Przejdź do głównych treściPrzejdź do wyszukiwarkiPrzejdź do głównego menu
Reklama

Faworyci nie zawiedli. Podsumowanie Keeza zamojskiej klasy okręgowej

Za nami pierwsza część sezonu w „najciekawszej lidze świata”. Zgodnie z przewidywaniami ton rozgrywkom w obecnym sezonie nadają Omega Stary Zamość i Tanew Majdan Stary. Natomiast trzeci z kandydatów do awansu – Łada 1945 Biłgoraj – spisała się jesienią poniżej oczekiwań. Rozczarowań jest jednak zdecydowanie więcej
Faworyci nie zawiedli. Podsumowanie Keeza zamojskiej klasy okręgowej
Omega Stary Zamość (czarne stroje) liderem Keeza zamojskiej klasy okręgowej po rundzie jesiennej

Autor: Omega Stary Zamość/facebook

Przed startem rozgrywek jasne było, że w walkę o najwyższe lokaty zaangażowane będą zespoły z Majdanu Starego i Starego Zamościa.

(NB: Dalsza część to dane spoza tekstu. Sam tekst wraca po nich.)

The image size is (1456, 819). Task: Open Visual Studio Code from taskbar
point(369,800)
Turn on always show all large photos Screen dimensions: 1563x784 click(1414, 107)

Ekipa trenera Krzysztofa Surmy w zeszłym sezonie wygrała zresztą rozgrywki, ale nie zdecydowała się na grę w czwartej lidze głównie przez względy organizacyjne i logistyczne. Z kolei Omega od kilku już sezonów znajduje się w ścisłej czołówce rozgrywek, ale za każdym razem brakowało jej czegoś, by na koniec sezonu cieszyć się z pierwszego miejsca. Być może jednak w obecnej kampanii będzie inaczej. Zespół trenera Pawła Lewandowskiego jesienią zdobył 39 punktów i o jedno oczko wyprzedził najgroźniejszego konkurenta. Do tego należy dodać fakt, że Bartosz Nizioł i spółka w pierwszej części sezonu nie przegrali ani jednego spotkania wygrywając 12 meczów i dokładając do tego trzy remisy. Bilans Tanwi również może budzić podziw – 12 zwycięstw, dwa podziały punktów i ledwie jedna, ale jakże brzemienna w skutkach porażka z Omegą.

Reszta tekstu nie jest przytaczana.